I offered to take him to the top of the Empire State Building, but he seemed uninterested in doing any conventional sightseeing. Perhaps he was afraid I’d also suggest a trip to what naughty Ann Coulter dubbed the greatest monument to Islam in New York: Ground Zero. At any rate, he seemed happy just to walk around.
I hadn’t realized that L.A. Weekly reporters had acquired mind-reading abilities.
Later, Bernhard demands to know why Arabs didn’t help in planning for post-Saddam Iraq. Let’s set aside for a moment the fact that the Bush Administration didn’t build a broad pre-war or post-war coalition. Instead, let’s see the reasoning behind such demands:
If you dont mind my saying so, I said, it sounds like you’re playing games. It sounds like there’s an opportunity for democracy there, and you’re not taking it. It’s as if you’re saying, I like this gift, but I dont like the way its wrapped, I don’t like the store you bought it from, and the owner of the store killed my uncle.

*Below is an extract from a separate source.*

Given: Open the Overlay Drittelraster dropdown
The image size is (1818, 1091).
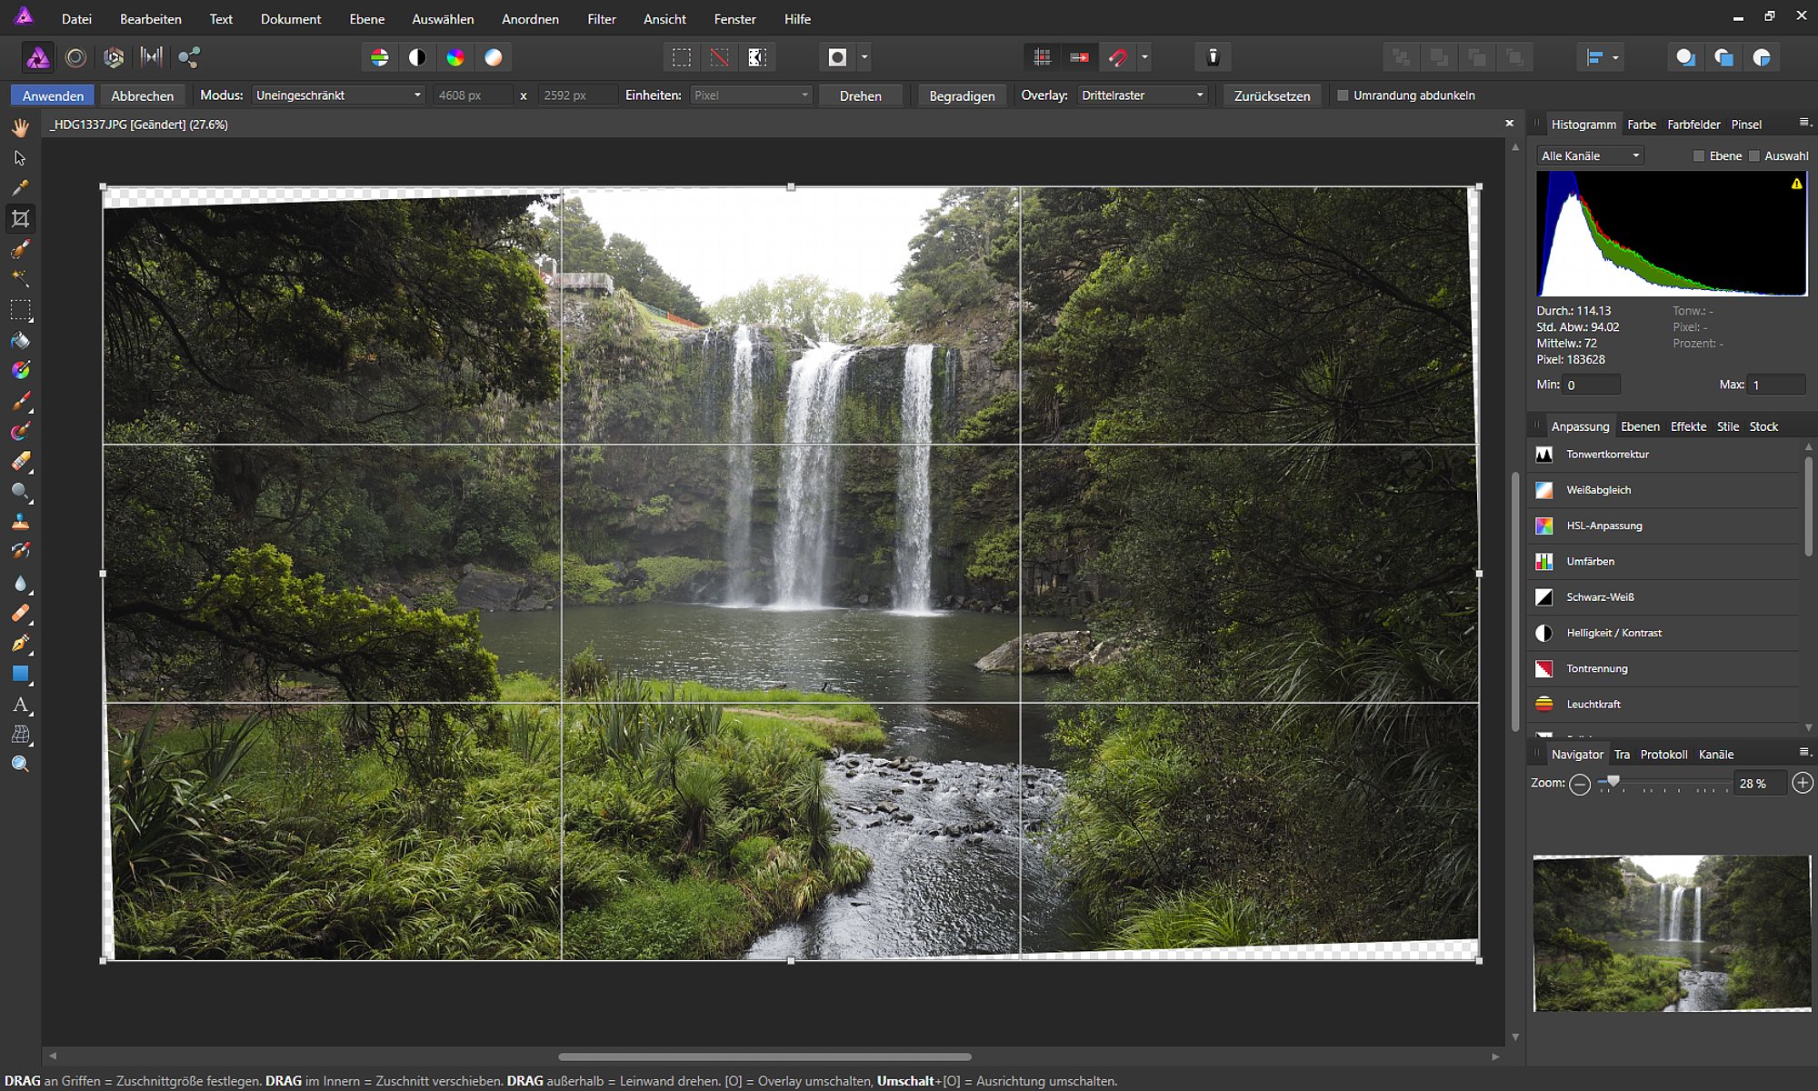Looking at the screenshot, I should click(1143, 95).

Not quite. The correct analogy would be if someone gave you a gift you wanted but then demanded the birthday cake in return. Although, really, neither of these is actually a fair analogy because they’re both based on the assumption that democracy is the ultimate goal, which, strategically speaking, it isn’t. If you really believe that the Bush Administration’s ultimate goal is to bring democracy to the Middle-East then you must be living in la-la-land. But the capper has to be this:
Though hailing from a part of the world lined wall to wall with dictatorships, he felt at liberty to criticize every infringement of a democracy that provides many Arabs with a completely free life they could never receive in their countries of origin.
Ah, the whole “Love it or leave it” line. I’m sure the founding fathers would have been proud.
*Update: Oops, looks like Rushing has been ordered not to talk. (Link via Maud.)